The latest data from the Insolvency Service also revealed that personal insolvencies fell by one per cent from the previous three-month period, with the number reaching 30,219.
Commenting on the stats, Andrew Walker, Yorkshire regional chair of R3 and a partner at Irwin Mitchell, said: “A flattening in corporate insolvency comes after the latest 0.5% growth figures, however, indications suggest that it will be a slow, sluggish recovery that is likely to take between three and five years, and these insolvency figures are still higher than twelve months ago.
“Insolvency numbers remain historically low compared to the levels seen after previous recessions, this is largely a result of the value of business assets currently too low for creditors to pursue – they simply will not cover the debts they are owed. Consequently businesses are being allowed to stay afloat albeit as a ‘zombie’ enterprises. When the economy begins to enjoy a period of sustained growth we are likely to see creditors being more aggressive in their pursuit of debtors.
“R3’s Business Distress Index revealed over four in ten businesses (43%) are experiencing decreased profits. While current stresses may not be enough to push businesses over the edge, a prolonged period of distress will trigger an increase in formal insolvencies.

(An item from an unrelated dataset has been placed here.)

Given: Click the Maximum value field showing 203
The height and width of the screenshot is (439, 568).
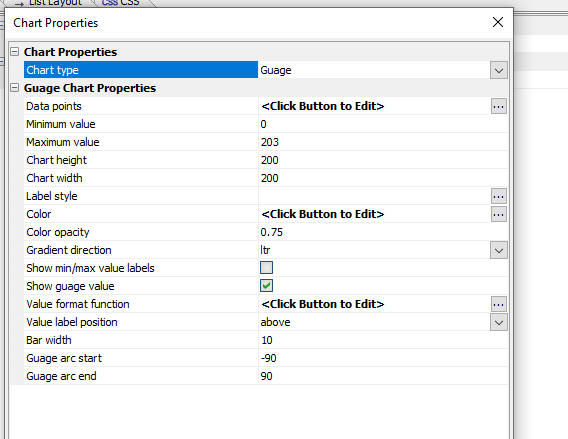Looking at the screenshot, I should tap(383, 142).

The first few years after a recession are traditionally difficult as it will take some time for businesses to sufficiently rebuild their reserves to support expansion.”
On personal insolvency, Andrew added: “It can only be an encouraging sign that personal insolvency has decreased, but this is likely to come as a surprise for many, given the current economic uncertainty. These figures indicate the peak in personal insolvency occurred in early 2010 but it would be unwise to rule out further increases to come. Interestingly IVA and DRO numbers have increased slightly, as alternatives to bankruptcy.
“These figures do not give us the full picture as the vastly growing Debt Management Plan market (estimated at 500,000 individuals) is not counted, nor do statistics indicate the number of individuals struggling without help.
“If inflation continues to rise and wages remain stagnant we may see a rise in personal insolvencies. Higher energy prices are likely to bite in the coming months as households receive their first bill since the recent hike. As always, Christmas spending will also be another crunch time for households.”